**ACTIVITY:** The expected output is every entry, copied exactly.
------------------------------
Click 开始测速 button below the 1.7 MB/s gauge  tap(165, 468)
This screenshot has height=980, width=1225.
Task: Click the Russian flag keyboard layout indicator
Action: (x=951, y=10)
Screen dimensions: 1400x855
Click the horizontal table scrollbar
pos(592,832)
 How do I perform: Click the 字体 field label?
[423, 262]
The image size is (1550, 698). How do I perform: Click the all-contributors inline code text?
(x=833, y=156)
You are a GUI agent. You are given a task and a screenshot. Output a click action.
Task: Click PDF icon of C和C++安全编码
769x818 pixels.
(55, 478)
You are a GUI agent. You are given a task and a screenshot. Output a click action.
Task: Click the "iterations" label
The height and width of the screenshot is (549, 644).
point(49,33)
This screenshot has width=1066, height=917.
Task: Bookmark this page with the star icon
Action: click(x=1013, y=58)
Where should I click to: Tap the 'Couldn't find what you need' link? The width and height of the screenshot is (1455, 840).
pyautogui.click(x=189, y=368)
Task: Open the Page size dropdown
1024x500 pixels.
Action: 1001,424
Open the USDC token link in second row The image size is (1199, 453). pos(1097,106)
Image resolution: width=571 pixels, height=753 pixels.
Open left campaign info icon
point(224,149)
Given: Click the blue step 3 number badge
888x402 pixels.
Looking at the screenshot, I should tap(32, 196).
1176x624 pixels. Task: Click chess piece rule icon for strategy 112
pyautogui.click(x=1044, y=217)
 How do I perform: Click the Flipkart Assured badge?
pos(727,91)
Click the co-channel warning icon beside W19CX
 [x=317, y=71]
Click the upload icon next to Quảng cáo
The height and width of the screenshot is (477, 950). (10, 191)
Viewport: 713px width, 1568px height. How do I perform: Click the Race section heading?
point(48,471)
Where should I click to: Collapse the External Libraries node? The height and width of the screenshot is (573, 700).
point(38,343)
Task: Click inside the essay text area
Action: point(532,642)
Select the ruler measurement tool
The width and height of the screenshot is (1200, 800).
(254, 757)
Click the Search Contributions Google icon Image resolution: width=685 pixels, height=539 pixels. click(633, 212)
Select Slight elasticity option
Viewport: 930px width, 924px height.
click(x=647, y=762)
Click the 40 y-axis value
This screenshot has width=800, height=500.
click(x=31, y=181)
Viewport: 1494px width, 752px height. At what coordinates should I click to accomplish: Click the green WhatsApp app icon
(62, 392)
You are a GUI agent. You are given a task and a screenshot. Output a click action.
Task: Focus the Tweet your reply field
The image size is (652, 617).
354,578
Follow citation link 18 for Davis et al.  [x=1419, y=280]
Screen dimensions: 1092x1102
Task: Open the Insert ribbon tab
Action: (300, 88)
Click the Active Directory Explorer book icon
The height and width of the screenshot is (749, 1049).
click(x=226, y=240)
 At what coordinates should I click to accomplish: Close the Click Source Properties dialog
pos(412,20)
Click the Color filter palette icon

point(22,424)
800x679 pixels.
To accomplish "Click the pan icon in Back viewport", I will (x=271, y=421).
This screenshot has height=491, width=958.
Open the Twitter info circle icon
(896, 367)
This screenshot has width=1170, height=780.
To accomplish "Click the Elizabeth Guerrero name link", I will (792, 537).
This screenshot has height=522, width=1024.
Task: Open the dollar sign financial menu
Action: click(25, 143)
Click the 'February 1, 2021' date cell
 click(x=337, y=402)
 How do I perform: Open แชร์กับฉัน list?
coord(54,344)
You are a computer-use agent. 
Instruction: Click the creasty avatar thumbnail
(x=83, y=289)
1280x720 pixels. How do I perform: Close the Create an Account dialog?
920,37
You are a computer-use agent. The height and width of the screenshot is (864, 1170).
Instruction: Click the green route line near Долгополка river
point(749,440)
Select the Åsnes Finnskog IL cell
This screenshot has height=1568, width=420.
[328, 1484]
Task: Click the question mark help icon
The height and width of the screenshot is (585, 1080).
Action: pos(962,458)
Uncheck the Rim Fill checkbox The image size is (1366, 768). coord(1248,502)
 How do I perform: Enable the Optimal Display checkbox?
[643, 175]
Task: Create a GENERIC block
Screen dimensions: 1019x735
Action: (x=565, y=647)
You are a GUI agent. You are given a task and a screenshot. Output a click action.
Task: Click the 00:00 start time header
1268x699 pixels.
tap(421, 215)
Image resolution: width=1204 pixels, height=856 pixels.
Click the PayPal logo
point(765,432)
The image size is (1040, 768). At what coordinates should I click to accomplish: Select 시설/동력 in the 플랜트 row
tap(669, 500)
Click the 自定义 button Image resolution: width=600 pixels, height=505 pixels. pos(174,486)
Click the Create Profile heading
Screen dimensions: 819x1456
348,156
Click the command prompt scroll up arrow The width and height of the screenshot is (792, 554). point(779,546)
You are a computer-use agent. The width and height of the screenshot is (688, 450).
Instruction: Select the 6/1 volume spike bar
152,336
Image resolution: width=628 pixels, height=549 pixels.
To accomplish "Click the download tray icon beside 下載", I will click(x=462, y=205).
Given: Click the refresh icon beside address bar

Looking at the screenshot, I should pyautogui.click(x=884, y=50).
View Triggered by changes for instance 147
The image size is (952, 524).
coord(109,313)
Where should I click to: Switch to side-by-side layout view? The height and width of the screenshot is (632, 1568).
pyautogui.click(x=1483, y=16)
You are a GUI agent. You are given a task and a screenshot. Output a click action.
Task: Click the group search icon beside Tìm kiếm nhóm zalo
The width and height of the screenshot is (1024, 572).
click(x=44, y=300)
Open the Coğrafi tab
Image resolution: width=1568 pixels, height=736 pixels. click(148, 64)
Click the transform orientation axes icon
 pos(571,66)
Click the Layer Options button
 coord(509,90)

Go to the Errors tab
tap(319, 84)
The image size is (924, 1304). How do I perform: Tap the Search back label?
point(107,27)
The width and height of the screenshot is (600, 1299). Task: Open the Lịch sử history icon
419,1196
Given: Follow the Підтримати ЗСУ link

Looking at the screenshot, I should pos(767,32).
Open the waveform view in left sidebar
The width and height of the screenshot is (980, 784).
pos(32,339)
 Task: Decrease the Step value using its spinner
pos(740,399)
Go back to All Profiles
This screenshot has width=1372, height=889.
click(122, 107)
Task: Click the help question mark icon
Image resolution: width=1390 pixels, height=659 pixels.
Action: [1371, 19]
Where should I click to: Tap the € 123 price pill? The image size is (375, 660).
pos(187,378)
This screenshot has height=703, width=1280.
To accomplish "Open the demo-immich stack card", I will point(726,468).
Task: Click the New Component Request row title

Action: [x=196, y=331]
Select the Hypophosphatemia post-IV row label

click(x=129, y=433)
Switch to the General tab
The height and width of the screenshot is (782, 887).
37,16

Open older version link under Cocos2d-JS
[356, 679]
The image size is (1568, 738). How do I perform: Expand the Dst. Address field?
------------------------------
**REPLY:**
Click 开始测速 button below the 1.7 MB/s gauge  tap(165, 468)
This screenshot has height=980, width=1225.
Task: Click the Russian flag keyboard layout indicator
Action: (x=951, y=10)
Screen dimensions: 1400x855
Click the horizontal table scrollbar
pos(592,832)
 How do I perform: Click the 字体 field label?
[423, 262]
The image size is (1550, 698). How do I perform: Click the all-contributors inline code text?
(x=833, y=156)
You are a GUI agent. You are given a task and a screenshot. Output a click action.
Task: Click PDF icon of C和C++安全编码
769x818 pixels.
(55, 478)
You are a GUI agent. You are given a task and a screenshot. Output a click action.
Task: Click the "iterations" label
The height and width of the screenshot is (549, 644).
point(49,33)
This screenshot has width=1066, height=917.
Task: Bookmark this page with the star icon
Action: click(x=1013, y=58)
Where should I click to: Tap the 'Couldn't find what you need' link? The width and height of the screenshot is (1455, 840).
pyautogui.click(x=189, y=368)
Task: Open the Page size dropdown
1024x500 pixels.
Action: 1001,424
Open the USDC token link in second row The image size is (1199, 453). pos(1097,106)
Image resolution: width=571 pixels, height=753 pixels.
Open left campaign info icon
point(224,149)
Given: Click the blue step 3 number badge
888x402 pixels.
Looking at the screenshot, I should tap(32, 196).
1176x624 pixels. Task: Click chess piece rule icon for strategy 112
pyautogui.click(x=1044, y=217)
 How do I perform: Click the Flipkart Assured badge?
pos(727,91)
Click the co-channel warning icon beside W19CX
 [x=317, y=71]
Click the upload icon next to Quảng cáo
The height and width of the screenshot is (477, 950). (10, 191)
Viewport: 713px width, 1568px height. How do I perform: Click the Race section heading?
point(48,471)
Where should I click to: Collapse the External Libraries node? The height and width of the screenshot is (573, 700).
point(38,343)
Task: Click inside the essay text area
Action: point(532,642)
Select the ruler measurement tool
The width and height of the screenshot is (1200, 800).
(254, 757)
Click the Search Contributions Google icon Image resolution: width=685 pixels, height=539 pixels. click(633, 212)
Select Slight elasticity option
Viewport: 930px width, 924px height.
click(x=647, y=762)
Click the 40 y-axis value
This screenshot has width=800, height=500.
click(x=31, y=181)
Viewport: 1494px width, 752px height. At what coordinates should I click to accomplish: Click the green WhatsApp app icon
(62, 392)
You are a GUI agent. You are given a task and a screenshot. Output a click action.
Task: Focus the Tweet your reply field
The image size is (652, 617).
354,578
Follow citation link 18 for Davis et al.  [x=1419, y=280]
Screen dimensions: 1092x1102
Task: Open the Insert ribbon tab
Action: (300, 88)
Click the Active Directory Explorer book icon
The height and width of the screenshot is (749, 1049).
click(x=226, y=240)
 At what coordinates should I click to accomplish: Close the Click Source Properties dialog
pos(412,20)
Click the Color filter palette icon

point(22,424)
800x679 pixels.
To accomplish "Click the pan icon in Back viewport", I will (x=271, y=421).
This screenshot has height=491, width=958.
Open the Twitter info circle icon
(896, 367)
This screenshot has width=1170, height=780.
To accomplish "Click the Elizabeth Guerrero name link", I will (792, 537).
This screenshot has height=522, width=1024.
Task: Open the dollar sign financial menu
Action: click(25, 143)
Click the 'February 1, 2021' date cell
 click(x=337, y=402)
 How do I perform: Open แชร์กับฉัน list?
coord(54,344)
You are a computer-use agent. 
Instruction: Click the creasty avatar thumbnail
(x=83, y=289)
1280x720 pixels. How do I perform: Close the Create an Account dialog?
920,37
You are a computer-use agent. The height and width of the screenshot is (864, 1170).
Instruction: Click the green route line near Долгополка river
point(749,440)
Select the Åsnes Finnskog IL cell
This screenshot has height=1568, width=420.
[328, 1484]
Task: Click the question mark help icon
The height and width of the screenshot is (585, 1080).
Action: pos(962,458)
Uncheck the Rim Fill checkbox The image size is (1366, 768). coord(1248,502)
 How do I perform: Enable the Optimal Display checkbox?
[643, 175]
Task: Create a GENERIC block
Screen dimensions: 1019x735
Action: (x=565, y=647)
You are a GUI agent. You are given a task and a screenshot. Output a click action.
Task: Click the 00:00 start time header
1268x699 pixels.
tap(421, 215)
Image resolution: width=1204 pixels, height=856 pixels.
Click the PayPal logo
point(765,432)
The image size is (1040, 768). At what coordinates should I click to accomplish: Select 시설/동력 in the 플랜트 row
tap(669, 500)
Click the 自定义 button Image resolution: width=600 pixels, height=505 pixels. pos(174,486)
Click the Create Profile heading
Screen dimensions: 819x1456
348,156
Click the command prompt scroll up arrow The width and height of the screenshot is (792, 554). point(779,546)
You are a computer-use agent. The width and height of the screenshot is (688, 450).
Instruction: Select the 6/1 volume spike bar
152,336
Image resolution: width=628 pixels, height=549 pixels.
To accomplish "Click the download tray icon beside 下載", I will click(x=462, y=205).
Given: Click the refresh icon beside address bar

Looking at the screenshot, I should pyautogui.click(x=884, y=50).
View Triggered by changes for instance 147
The image size is (952, 524).
coord(109,313)
Where should I click to: Switch to side-by-side layout view? The height and width of the screenshot is (632, 1568).
pyautogui.click(x=1483, y=16)
You are a GUI agent. You are given a task and a screenshot. Output a click action.
Task: Click the group search icon beside Tìm kiếm nhóm zalo
The width and height of the screenshot is (1024, 572).
click(x=44, y=300)
Open the Coğrafi tab
Image resolution: width=1568 pixels, height=736 pixels. click(148, 64)
Click the transform orientation axes icon
 pos(571,66)
Click the Layer Options button
 coord(509,90)

Go to the Errors tab
tap(319, 84)
The image size is (924, 1304). How do I perform: Tap the Search back label?
point(107,27)
The width and height of the screenshot is (600, 1299). Task: Open the Lịch sử history icon
419,1196
Given: Follow the Підтримати ЗСУ link

Looking at the screenshot, I should pos(767,32).
Open the waveform view in left sidebar
The width and height of the screenshot is (980, 784).
pos(32,339)
 Task: Decrease the Step value using its spinner
pos(740,399)
Go back to All Profiles
This screenshot has width=1372, height=889.
click(122, 107)
Task: Click the help question mark icon
Image resolution: width=1390 pixels, height=659 pixels.
Action: [1371, 19]
Where should I click to: Tap the € 123 price pill? The image size is (375, 660).
pos(187,378)
This screenshot has height=703, width=1280.
To accomplish "Open the demo-immich stack card", I will point(726,468).
Task: Click the New Component Request row title

Action: [x=196, y=331]
Select the Hypophosphatemia post-IV row label

click(x=129, y=433)
Switch to the General tab
The height and width of the screenshot is (782, 887).
37,16

Open older version link under Cocos2d-JS
[356, 679]
The image size is (1568, 738). How do I perform: Expand the Dst. Address field?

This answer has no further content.